Legge elettorale, altolà di Letta. Renzi: senza riforma legislatura finita

Enrico Letta
di Sonia Oranges
3 Minuti di Lettura
Venerdì 24 Gennaio 2014, 08:03 - Ultimo aggiornamento: 15:59

Enrico Letta interviene sul tema caldo della legge elettorale per far sapere che, sulle liste bloccate, non affatto d’accordo: «Credo che i cittadini debbano essere resi più partecipi nella scelta dei candidati», dice a Otto e mezzo su La7, «se in Parlamento c'è un accordo largo, alcuni aspetti della riforma possono essere modificati». Una risposta niente affatto indiretta a Matteo Renzi che poco prima aveva chiarito: «Le modifiche sono possibili in Parlamento se tutti sono d'accordo.

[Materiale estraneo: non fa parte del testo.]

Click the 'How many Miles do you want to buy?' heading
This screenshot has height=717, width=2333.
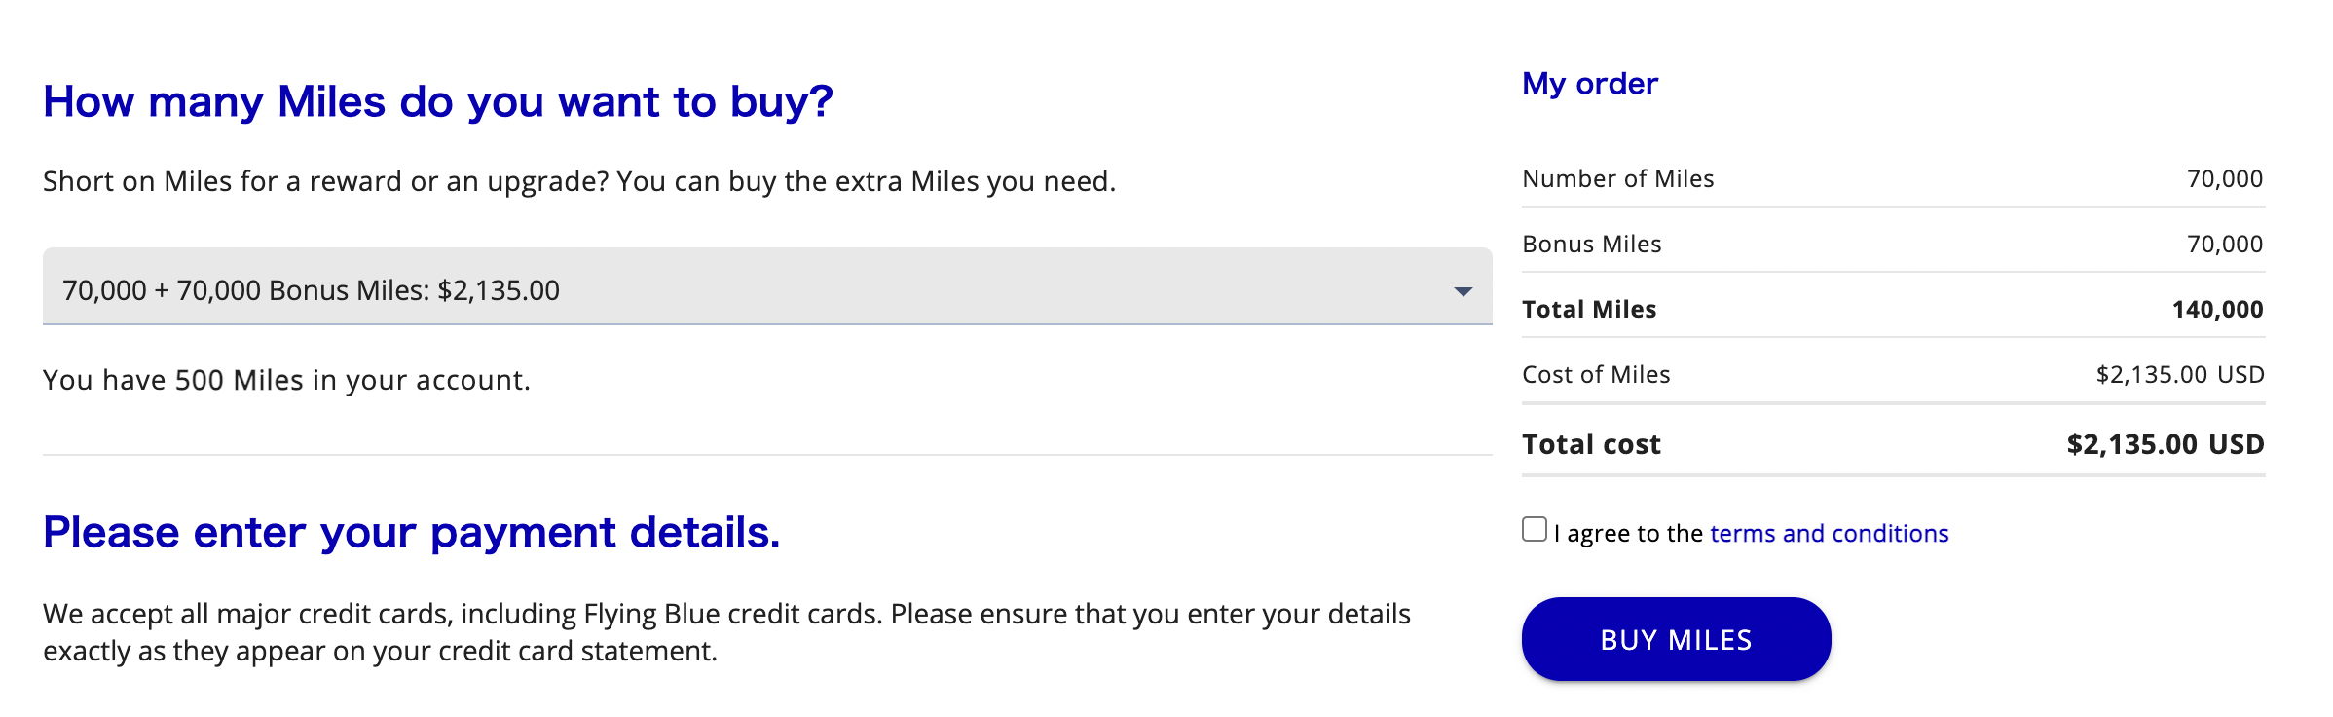[x=438, y=102]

Nessuno può farsi la sua legge elettorale, gli emendamenti vanno condivisi da Fi fino a Ncd».

In attesa che oggi (appena votata la fiducia sul decreto Imu-Bankitalia) la commissione Affari costituzionali torni a lavoro per approvare il testo base della riforma e fissare il termine per gli emendamenti, ieri la sinistra piddina ha stilato l’elenco delle sue richieste, elencate dal bersaniano Alfredo D’Attorre: stop alle liste bloccate (da sostituire con primarie per legge, collegi uninominali o preferenze), innalzamento della la soglia del premio di maggioranza, riduzione dello sbarramento all'8% per le forze non in coalizione, e alternanza di genere in lista. Punti che la minoranza vorrebbe tradurre in altrettanti emendamenti anche se, ha assicurato Gianni Cuperlo, «non ci saranno emendamenti della minoranza, né ci saranno imboscate». E, in serata, Renzi ha confermato la sua linea: modifiche sì, a patto «che si sia tutti d'accordo, se no si ricomincia da capo». Ma attraverso quale procedura?

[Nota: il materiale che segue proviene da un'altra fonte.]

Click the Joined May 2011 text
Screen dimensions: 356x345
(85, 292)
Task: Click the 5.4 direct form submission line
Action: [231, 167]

L’idea che si fa strada nella segreteria democratica è di lasciare libertà ai deputati di presentare emendamenti che, però, dovranno passare al vaglio di un comitato ristretto (che rappresenti sia il partito, sia il gruppo parlamentare) cui toccherà stabilire quali siano le modifiche compatibili con l’Italicum e quali no. Renzi ha insistito anche che le correzioni non siano «una scusa per far saltare tutto il pacchetto, che prevede l'eliminazione del Senato, la riforma del titolo V, principi che non possono essere messi in discussione da forze che hanno lo 0,01», riferendosi all’insistenza dei partiti minori, da Scelta civica a Per l’Italia (ma anche Ncd) all’introduzione delle preferenze invise a Silvio Berlusconi, l’altro perno dell’operazione riforme. I deputati di Ncd ieri sera si sono riuniti con il leader Angelino Alfano, per fare il punto sullo stato dell’arte.

LE MINE DEI PARTITINI

E sulla “querelle” dei collegi plurinominali: dovrebbero essere 118, riferiti a territori con 500mila abitanti, ma non si sa chi li disegnerà. In teoria toccherebbe al Viminale, appannaggio di Alfano, ma i forzisti non si fidano e il relatore Francesco Sisto ha proposto se ne occupi il Parlamento. Renato Schifani ha ribadito anche l’assoluta contrarietà del partito al principio delle liste bloccate. Il terreno su cui procede l’Italicum, dunque, resta pieno di insidie. Compresa quella del voto segreto in aula. «Se faranno fallire la riforma elettorale senza metterci la faccia, non affosseranno la legge elettorale ma legislatura», ha concluso ieri Renzi, auspicando invece un «bello sprint» del governo: «Il governo è Letta, io faccio un altro mestiere».